Софья Андреевна не была бы верной подругой гения, если бы вовремя не заметила, что с мужем происходит что-то странное и что это его состояние необходимо как-то зафиксировать, потому что сам Толстой в эти дни почти не ведет свой дневник. Так появляется отдельный дневник Софьи Андреевны, который она скромно назвала «Мои записи разные для справок» и который является, по существу, подробной хроникой кризиса Толстого накануне духовного переворота. Благодаря «Записям», которые охватывают период с 1870 по 1881 годы, мы имеем возможность проследить изменения, происходившие в это время в таком чрезвычайно сложном творческом организме, как Лев Толстой. И это крайне важно.
«
Это 1870 год. В прошлом году, летом, случился «арзамасский ужас», о котором Софья Андреевна имеет довольно смутное представление по письму из Арзамаса. Но она хорошо помнит о его состоянии накануне поездки в Пензенскую губернию, когда он говорил, что «у него мозг болит», «всё кончено, умирать пора и проч.». В том же году Толстой задумал свою «Азбуку», учебное пособие, по которому, как он считает, смогут учиться все – от императорских детей до детей сапожников. Для литературной коллекции этой хрестоматии Толстой обращается к русским сказкам и былинам. Образы Ильи Муромца, Алеши Поповича наводят его, как отмечает Софья Андреевна, «на мысль написать роман и взять характеры русских богатырей для этого романа. Особенно ему нравился Илья Муромец. Он хотел в своем новом романе описать его образованным и очень умным человеком, происхождением мужик и учившийся в университете. Я не сумею передать тип, о котором он говорил мне, но знаю, что он был превосходен».
Одновременно его начинает занимать драма, причем именно историческая драма. «Борис Годунов» Пушкина Толстому решительно не нравится. Он даже вспоминает пародию самого Пушкина на белые стихи В.А.Жуковского: «Послушай, дедушка, мне каждый раз / Когда взгляну на этот замок Ретлер / Приходит в мысль: что, если это проза / Да и дурная?»

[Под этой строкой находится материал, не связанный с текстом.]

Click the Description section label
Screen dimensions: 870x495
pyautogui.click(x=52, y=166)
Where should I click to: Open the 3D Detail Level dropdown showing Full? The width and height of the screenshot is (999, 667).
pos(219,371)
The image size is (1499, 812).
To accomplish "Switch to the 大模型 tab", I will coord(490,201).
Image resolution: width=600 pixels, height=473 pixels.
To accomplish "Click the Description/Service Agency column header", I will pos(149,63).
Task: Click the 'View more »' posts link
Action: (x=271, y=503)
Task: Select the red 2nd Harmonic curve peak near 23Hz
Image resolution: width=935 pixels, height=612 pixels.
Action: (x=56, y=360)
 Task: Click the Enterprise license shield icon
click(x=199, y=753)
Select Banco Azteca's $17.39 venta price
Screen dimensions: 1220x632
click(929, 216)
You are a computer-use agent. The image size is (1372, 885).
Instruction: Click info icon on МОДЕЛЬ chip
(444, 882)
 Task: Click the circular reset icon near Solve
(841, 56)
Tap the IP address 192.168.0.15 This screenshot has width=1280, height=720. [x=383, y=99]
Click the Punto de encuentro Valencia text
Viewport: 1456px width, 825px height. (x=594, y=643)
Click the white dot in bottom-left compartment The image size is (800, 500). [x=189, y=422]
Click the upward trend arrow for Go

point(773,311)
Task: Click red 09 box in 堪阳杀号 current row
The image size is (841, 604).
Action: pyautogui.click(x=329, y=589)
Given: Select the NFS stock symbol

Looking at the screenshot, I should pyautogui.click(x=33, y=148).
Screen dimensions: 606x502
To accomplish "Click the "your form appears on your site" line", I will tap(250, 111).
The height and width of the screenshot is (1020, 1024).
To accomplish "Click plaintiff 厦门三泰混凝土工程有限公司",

Перечитав «бездну драматических произведений», в частности Мольера и Шекспира, Толстой все-таки останавливается на комедии и начинает ее. Но громада «Войны и мира» преследует его, как тень отца Гамлета, напоминая о еще не до конца оплаченных эпических долгах. «Нет, испытавши эпический род, трудно и не стоит браться за драматический», – говорит он жене. Не браться за драматургию убеждает его и Фет, который знает толк в античной драме, ибо закончил в свое время историко-филологическое (словесное) отделение философского факультета Московского университета.
В жизни Толстого ничто не происходило случайно, всё всегда вело к далеко идущим последствиям. Явно не без влияния Фета Толстой вспоминает, что он-то является, по сути, самоучкой, потому что в 1847 году сбежал с первого курса Казанского университета, где учился на отделении восточных языков. Недостаток классического образования начинает смущать Толстого. И вот едва ли не для того только, чтобы прочитать в подлинниках Эсхила, Софокла, Еврипида, а также Гомера и Геродота, он в конце 1870 года начинает изучать с нуля греческий язык и так этим увлекается, что это превращается в какое-то сумасшествие.
«
Напрасно убежденный «классик» Фет, писавший, что «только атмосфера героического духовного строя греков воспитывает нравственную аристократию» («Два письма о классическом образовании»), посмеивался и заявлял своему другу И.П.Борисову, что готов пожертвовать собственную кожу на диплом Толстого по греческому языку. Всего за три месяца с конца 1870-го до весны 1871 года Толстой прилично выучил греческий.